**INSTRUCTIONS FOR THE TASK:**
When you reach the line in the listing below that contains "Open the Malware", begin returning lines exactly as written, and stop after the line that contains "Instruction: Toggle status". Return no other lines.

[SOURCE INFORMATION — start]

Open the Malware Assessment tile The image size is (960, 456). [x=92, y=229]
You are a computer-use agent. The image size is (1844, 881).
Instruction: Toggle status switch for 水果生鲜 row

[SOURCE INFORMATION — finish]
[SOURCE INFORMATION — start]

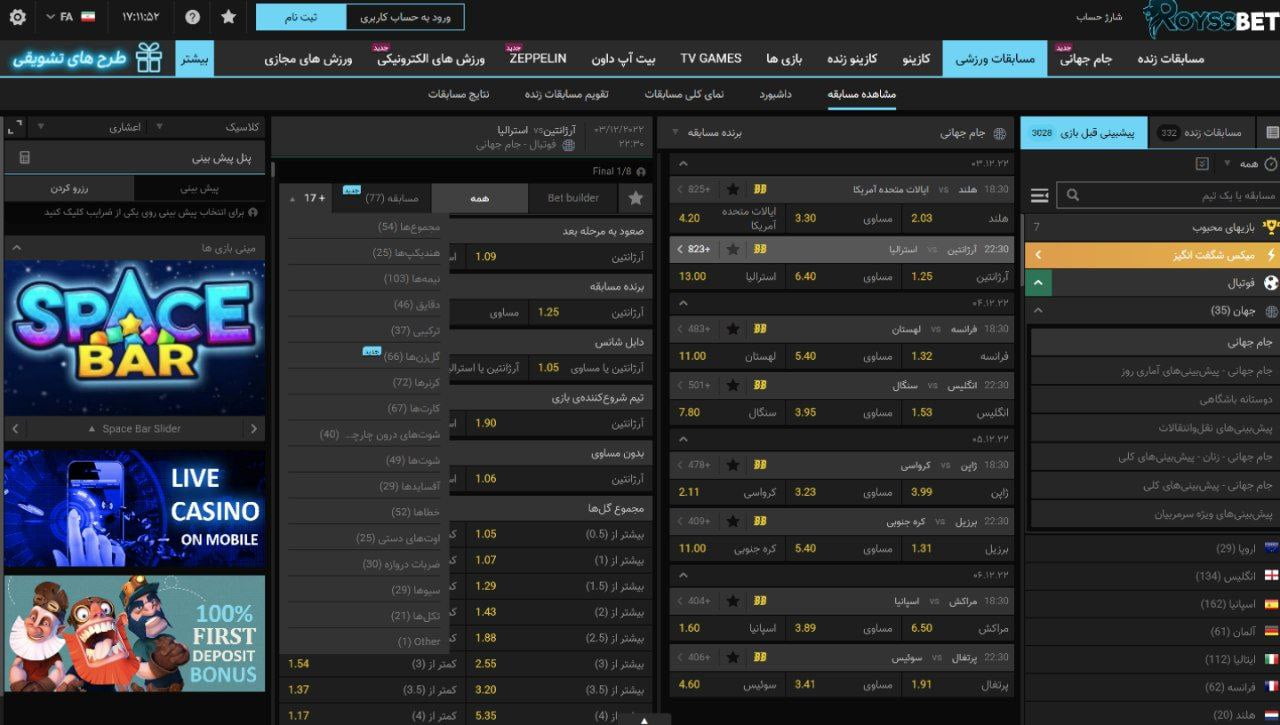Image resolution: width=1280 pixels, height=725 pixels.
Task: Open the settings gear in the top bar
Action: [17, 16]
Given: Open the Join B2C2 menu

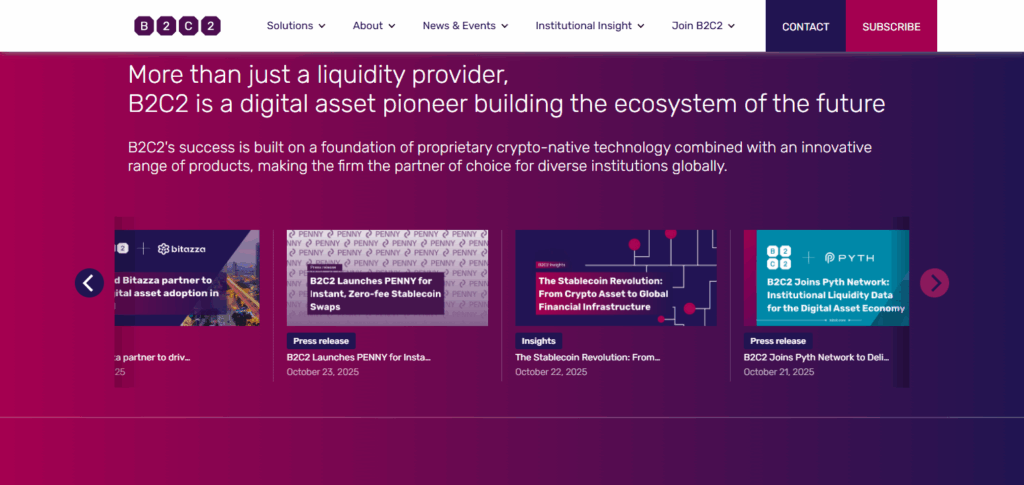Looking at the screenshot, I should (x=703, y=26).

[SOURCE INFORMATION — finish]
[SOURCE INFORMATION — start]

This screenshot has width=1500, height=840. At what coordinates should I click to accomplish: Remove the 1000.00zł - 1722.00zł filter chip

[SOURCE INFORMATION — finish]

**OUTPUT:**
Open the Malware Assessment tile The image size is (960, 456). [x=92, y=229]
You are a computer-use agent. The image size is (1844, 881).
Instruction: Toggle status switch for 水果生鲜 row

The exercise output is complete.